Overall validation accuracy: 100.0%

Exercises#

Exercise 24.1. Implement momentum for the Conv2D and Dense layers. Add a velocity attribute initialized to zero, and modify step to use \(v \leftarrow \beta v + \nabla \mathcal{L}\), \(\theta \leftarrow \theta - \eta v\) with \(\beta = 0.9\). Compare convergence with and without momentum.

Exercise 24.2. Experiment with the learning rate. Train TinyCNN with \(\eta \in \{0.01, 0.05, 0.12, 0.5, 1.0\}\) and plot the loss curves on the same axes. What happens when the learning rate is too large?

Exercise 24.3. Modify TinyCNN to use two convolutional layers: Conv2D(1,3,3) -> ReLU -> Conv2D(3,6,3) -> ReLU -> MaxPool(2) -> Flatten -> Dense. How many parameters does this deeper architecture have? Does it achieve higher accuracy on the line-pattern task?
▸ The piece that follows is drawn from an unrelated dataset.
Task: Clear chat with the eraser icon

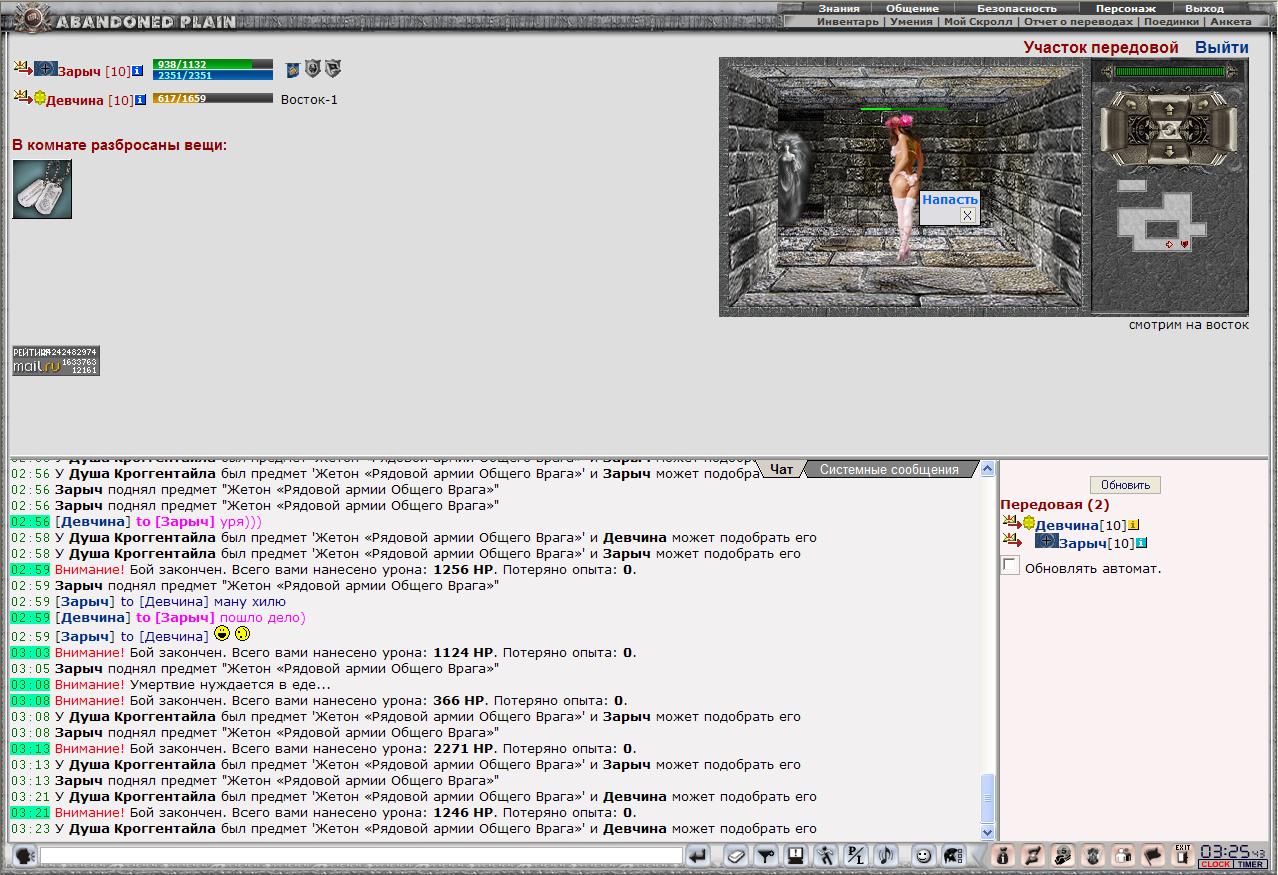Action: point(736,856)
Exercise 24.4. Derive the backward pass for average pooling (where each window is replaced by its mean instead of its maximum). Implement it and compare performance with max pooling on the same dataset.

Exercise 24.5. Add a fourth class "dot" to the dataset and retrain the network with Dense(27, 4). Inspect the learned filters – does a new filter emerge that responds to the dot pattern? If not, explain why three \(3 \times 3\) filters might be insufficient and propose a solution.